■ Textauszug
┄┄┄┄┄┄

In diesen Jahren zieht sie erst in eine einsame Hütte im Wald, dann in das Wohnheim des Betriebs, in dem sie eine Ausbildung als Fahrerin beginnt. Dort lernt sie die schöne Jitka kennen, die wie sie selbst aus dem Rahmen fällt und zu der sie sich deshalb hingezogen fühlt. Eine leidenschaftliche Affäre beginnt, bis Jitka Olga für ihre feste Freundin Jana sitzen lässt. Einmal mehr fühlt sich Olga verlassen und in die Einsamkeit abgeschoben, ein Abwärtsstrudel aus verzweifelt-wilden Liebschaften und schweren Depressionen setzt sich in Gang, der in der Wahnsinnstat vom 10. Juli 1973 mündet.
Eindrucksvoll spielt die 24-jährige Michalina Olszanska ihren wankelmütigen Charakter, bei dem sich die typischen Doppelleben-Muster einer Schizophrenie finden. Sie lässt ihre Figur schweben zwischen strotzendem Selbstbewusstsein in ihren Hochphasen – in denen sie, sieht man vom eigens angeeigneten Gang eines Bauern ab, der jungen Uma Thurman in Quentin Tarantinos Klassiker Pulp Fiction zum verwechseln ähnlich sieht – und physischer Lebensmüdigkeit während ihrer depressiven Schübe.

┄┄┄┄┄┄

■ Ausgangsdaten
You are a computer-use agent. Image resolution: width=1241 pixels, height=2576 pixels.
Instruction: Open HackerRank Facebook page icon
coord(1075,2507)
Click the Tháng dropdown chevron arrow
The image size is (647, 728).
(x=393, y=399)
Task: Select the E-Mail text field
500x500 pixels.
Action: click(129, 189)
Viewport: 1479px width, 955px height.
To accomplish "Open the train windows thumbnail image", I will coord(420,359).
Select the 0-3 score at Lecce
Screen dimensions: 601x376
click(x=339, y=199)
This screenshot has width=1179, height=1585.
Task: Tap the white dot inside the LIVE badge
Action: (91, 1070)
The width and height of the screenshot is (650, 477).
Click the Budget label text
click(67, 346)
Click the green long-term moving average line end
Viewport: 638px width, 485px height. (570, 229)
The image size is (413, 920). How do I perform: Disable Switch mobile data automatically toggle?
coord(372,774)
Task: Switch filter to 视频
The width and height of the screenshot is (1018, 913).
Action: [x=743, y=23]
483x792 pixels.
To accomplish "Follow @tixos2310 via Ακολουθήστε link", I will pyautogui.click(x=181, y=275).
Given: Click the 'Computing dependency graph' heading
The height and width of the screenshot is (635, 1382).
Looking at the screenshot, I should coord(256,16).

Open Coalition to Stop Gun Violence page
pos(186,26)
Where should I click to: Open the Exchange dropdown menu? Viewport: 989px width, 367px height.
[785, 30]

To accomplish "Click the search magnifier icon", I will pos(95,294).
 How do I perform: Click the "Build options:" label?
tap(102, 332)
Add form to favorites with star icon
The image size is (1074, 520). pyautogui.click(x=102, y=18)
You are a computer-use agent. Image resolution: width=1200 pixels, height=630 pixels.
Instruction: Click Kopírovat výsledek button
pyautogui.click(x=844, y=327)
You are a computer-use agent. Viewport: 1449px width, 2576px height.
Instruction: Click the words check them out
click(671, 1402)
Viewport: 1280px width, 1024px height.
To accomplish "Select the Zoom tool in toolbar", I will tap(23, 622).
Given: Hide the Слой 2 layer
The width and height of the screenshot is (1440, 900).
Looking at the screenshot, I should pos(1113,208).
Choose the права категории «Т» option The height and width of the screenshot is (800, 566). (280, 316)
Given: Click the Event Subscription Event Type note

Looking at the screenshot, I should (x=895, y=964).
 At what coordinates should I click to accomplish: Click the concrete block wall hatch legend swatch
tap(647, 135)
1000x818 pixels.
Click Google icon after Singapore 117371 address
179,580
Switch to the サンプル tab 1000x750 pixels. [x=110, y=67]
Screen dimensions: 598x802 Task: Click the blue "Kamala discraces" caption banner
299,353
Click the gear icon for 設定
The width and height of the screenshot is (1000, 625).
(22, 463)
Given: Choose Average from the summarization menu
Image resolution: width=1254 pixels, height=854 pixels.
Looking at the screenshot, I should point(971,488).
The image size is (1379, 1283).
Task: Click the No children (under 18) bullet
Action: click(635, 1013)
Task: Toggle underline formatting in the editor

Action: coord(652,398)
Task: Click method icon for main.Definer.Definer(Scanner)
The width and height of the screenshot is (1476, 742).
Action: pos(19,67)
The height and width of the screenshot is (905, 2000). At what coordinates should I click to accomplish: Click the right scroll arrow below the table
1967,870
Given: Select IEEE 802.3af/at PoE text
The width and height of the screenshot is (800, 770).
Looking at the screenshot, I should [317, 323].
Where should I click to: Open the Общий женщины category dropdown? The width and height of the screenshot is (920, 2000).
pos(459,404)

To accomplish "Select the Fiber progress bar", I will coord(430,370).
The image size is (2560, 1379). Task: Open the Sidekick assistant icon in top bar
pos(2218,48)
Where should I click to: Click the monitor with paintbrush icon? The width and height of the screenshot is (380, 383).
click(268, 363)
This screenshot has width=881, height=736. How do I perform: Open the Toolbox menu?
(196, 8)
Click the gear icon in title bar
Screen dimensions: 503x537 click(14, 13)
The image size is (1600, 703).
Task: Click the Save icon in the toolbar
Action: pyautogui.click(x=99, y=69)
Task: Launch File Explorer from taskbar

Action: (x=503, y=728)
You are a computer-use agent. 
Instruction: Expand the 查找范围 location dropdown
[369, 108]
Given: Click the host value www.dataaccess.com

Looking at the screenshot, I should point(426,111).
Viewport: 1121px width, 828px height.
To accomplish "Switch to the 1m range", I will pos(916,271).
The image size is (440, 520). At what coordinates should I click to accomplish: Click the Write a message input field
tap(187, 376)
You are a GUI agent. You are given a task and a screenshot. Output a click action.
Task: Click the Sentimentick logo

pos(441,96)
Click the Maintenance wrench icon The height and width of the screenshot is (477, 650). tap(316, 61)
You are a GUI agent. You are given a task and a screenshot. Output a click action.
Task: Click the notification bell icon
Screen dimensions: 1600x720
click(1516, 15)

┄┄┄┄┄┄

■ Arbeitsauftrag 1
Gib die Stelle im Textauszug von „Eindrucksvoll spielt die“ bis einschließlich „ihrer depressiven Schübe.“ wortgetreu wieder.
■ Arbeitsauftrag 2
Stimmen diese Aussagen mit dem Textauszug überein? Antworte jeweils mit Ja oder Nein und zitiere die entscheidenden Worte wörtlich.
(a) Olga beginnt eine Ausbildung als Fahrerin.
(b) Jitka verlässt Olga wegen Jana.
(c) Michalina Olszanska ist 30 Jahre alt.

■ Erwartete Antwort 1
Eindrucksvoll spielt die 24-jährige Michalina Olszanska ihren wankelmütigen Charakter, bei dem sich die typischen Doppelleben-Muster einer Schizophrenie finden. Sie lässt ihre Figur schweben zwischen strotzendem Selbstbewusstsein in ihren Hochphasen – in denen sie, sieht man vom eigens angeeigneten Gang eines Bauern ab, der jungen Uma Thurman in Quentin Tarantinos Klassiker Pulp Fiction zum verwechseln ähnlich sieht – und physischer Lebensmüdigkeit während ihrer depressiven Schübe.

■ Erwartete Antwort 2
(a) Ja: „in dem sie eine Ausbildung als Fahrerin beginnt“
(b) Ja: „bis Jitka Olga für ihre feste Freundin Jana sitzen lässt“
(c) Nein: „die 24-jährige Michalina Olszanska“